Правда, на предложение Гаррика отдать Ингрид запеканку самому, произнесенное с крайне простодушным и невинным видом, Бэрр опять полыхнул темными глазами не хуже, и ушел — как от бывшего стражника, так и от разговора. Приди Бэрр к Ингрид, она бы съела что угодно, это Гаррику было понятно.
Что же, придется пока обходиться тремя мандаринками.
Гейра, подумав, сказала, что подготовит все дома.
— А то камни ратуши донесут своему каменному господину о творящемся тут безобразии! Нам нет никакого дела до его холодного золотого сердца, но мы покусились на саму его душу!
Гейра прищурилась, лицо непривычно и опасно заострилось, пальцы согнулись, будто нащупывая эту самую душу. И все равно Гейра была прекрасна. Потом, видно, вспомнив не о себе, а о ходивших по ратуше слухах, продолжила:
— Или злобное деревце решит сжить своего любимца со свету, скинув разом все свои листья — и всё в сторону Бэрра!
Спиральки волос возбужденно подпрыгнули, когда Гейра снова задрала голову и возвысила голос. Быстро улыбнулась, стряхнула с плеча застывшего Гаррика воображаемую пылинку, удерживая серьезное выражение лица, деловым тоном добавила:
— Господину первому помощнику, конечно, не привыкать переживать падение листьев, но зачем рисковать?
— И правда, незачем!
— А меня отпустили, — заглядывая ему в глаза и отпустив веселье, осторожно сказала Гейра, заправив особо надоедливую пружинку за ухо. — У винира встреча, важная настолько, что в ратуше оставили одних стражников. Мне нужно к маме, я знаю, ты работаешь, но я могла бы хоть проводить тебя!
— Это я прокачу тебя!
Гаррик перехватил руки Гейры, сжал в своих, притянул к груди, девушка покраснела от этого жеста больше, чем от всех поцелуев, вместе взятых. Он оглядел причал — у ратуши всегда было привязано несколько лодок в ожидании выхода знатных горожан. Лодок резных, изумительно нарядных, даже щегольских, украшенных разноцветными полотнами и разрисованных цветами по бокам.
Он пошептался с лодочником, усадил удивленную Гейру на нос одной из них, с самыми яркими цветами. Осторожно работая веслом, повел лодку по главному каналу, достаточно широкому даже для барж.
Затем выхватил с соседней лодки круглый букет из редких здесь, темных, почти черных ирисов, кинул монетку серебра вдогон и подарил цветы удивленной и обрадованной Гейре.
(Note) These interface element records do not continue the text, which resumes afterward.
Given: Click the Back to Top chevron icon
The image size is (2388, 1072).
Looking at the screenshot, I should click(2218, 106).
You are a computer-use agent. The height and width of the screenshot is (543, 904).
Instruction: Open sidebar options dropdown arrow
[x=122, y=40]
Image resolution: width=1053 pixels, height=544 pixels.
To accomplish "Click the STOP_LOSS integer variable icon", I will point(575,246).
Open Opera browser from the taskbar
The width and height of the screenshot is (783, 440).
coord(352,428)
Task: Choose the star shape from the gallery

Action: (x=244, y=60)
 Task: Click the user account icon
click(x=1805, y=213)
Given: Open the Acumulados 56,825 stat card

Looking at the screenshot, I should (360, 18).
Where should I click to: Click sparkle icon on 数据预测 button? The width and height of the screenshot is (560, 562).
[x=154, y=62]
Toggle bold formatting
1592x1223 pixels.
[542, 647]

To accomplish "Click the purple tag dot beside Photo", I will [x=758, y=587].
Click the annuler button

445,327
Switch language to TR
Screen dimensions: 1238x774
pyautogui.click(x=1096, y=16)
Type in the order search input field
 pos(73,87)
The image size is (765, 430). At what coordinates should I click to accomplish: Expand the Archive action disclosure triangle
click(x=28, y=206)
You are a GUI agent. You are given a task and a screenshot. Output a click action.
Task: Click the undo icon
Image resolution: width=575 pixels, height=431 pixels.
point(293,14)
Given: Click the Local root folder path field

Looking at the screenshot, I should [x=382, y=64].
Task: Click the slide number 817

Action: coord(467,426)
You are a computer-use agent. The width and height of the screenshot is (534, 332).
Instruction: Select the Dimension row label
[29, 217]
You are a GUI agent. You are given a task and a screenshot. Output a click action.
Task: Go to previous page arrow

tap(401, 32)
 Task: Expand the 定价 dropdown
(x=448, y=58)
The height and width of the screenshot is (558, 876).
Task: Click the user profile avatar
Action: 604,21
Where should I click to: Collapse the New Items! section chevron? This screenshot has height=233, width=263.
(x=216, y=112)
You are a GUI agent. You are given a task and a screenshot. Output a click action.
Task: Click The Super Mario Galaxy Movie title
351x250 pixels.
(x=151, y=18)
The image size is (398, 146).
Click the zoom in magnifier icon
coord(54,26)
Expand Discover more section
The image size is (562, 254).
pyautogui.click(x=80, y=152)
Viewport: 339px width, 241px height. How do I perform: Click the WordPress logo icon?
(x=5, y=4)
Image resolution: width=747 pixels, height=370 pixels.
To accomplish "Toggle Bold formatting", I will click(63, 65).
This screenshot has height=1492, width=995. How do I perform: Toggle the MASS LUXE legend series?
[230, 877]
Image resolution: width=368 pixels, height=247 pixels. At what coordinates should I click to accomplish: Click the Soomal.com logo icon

— И ещё, — по-деловому кивнул сам себе, смутился видом заинтригованной Гейры, но протянул все же сюрприз.
Вечно он промахивается с подарками! Но пара крепких румяных прошлогодних яблок, присланных Гаррику из дома, славно легла в руку. И он не смог удержаться — темно-бордовые бока опять напомнили ему Гейру. Гейру, невероятно далекую от земли, но неуловимо напоминающую о ней — жизненной силой, искрящимся озорством и верой в лучшее.
Хотя та порадовалась гостинцу настолько бесхитростно, что Гаррик расстроился. Расстроился оттого, что мало дарил ей. Так ведь не все возьмет.
Он осторожно греб то слева, то справа от лодки — в тесноте городских каналов обходились одним веслом. С воды Айсмор смотрелся совершенно по-иному. Вода была по-прежнему темна, но здания казались более красивыми. Они словно тянулись ввысь, к хмурому пасмурному небу.
Два главных моста были опущены, но лодки легко проходили под ними. Их разведут лишь ночью.
— Гарри-и-ик, — потянула Гейра, глядя то на него, то на цветы. Потом с хрустом надкусила яблоко.
— Плотницкому делу в большей или меньшей степени обучен каждый береговой. Смотри — не зря тут лиственница, — указал он на опоры вокруг. — Она любит воду, вода ласкает ее, упрочивает, и сваи будут стоять вечно. Воткни сосну… — поморщился, переложил весло в другую руку. — Сосна смолистая, но сырость не очень любит, сгниет быстрее, чем проживет одно поколение, — недовольно прицокнул языком, покачал головой, вся его хватка кричала о необходимости делать один раз и накрепко. — Ну, два, только на ремонт денег уйдет немерено. Деревья с побережья прочны, только сердцевина у них гнилая. Потому и разрушаются быстро, словно они уже давно умерли. Разве кап прекрасен, твердый, как камень, растущий вопреки всему. Он диво как хорош, только редко встречается, да и мал размером.
Гаррику казалось, что есть и люди такие в Айсморе — вот эти вот черненькие. Черненькая Гейра молчала, то оглядываясь по сторонам, то глядя в темную, почти черную воду, словно задумавшись о своем.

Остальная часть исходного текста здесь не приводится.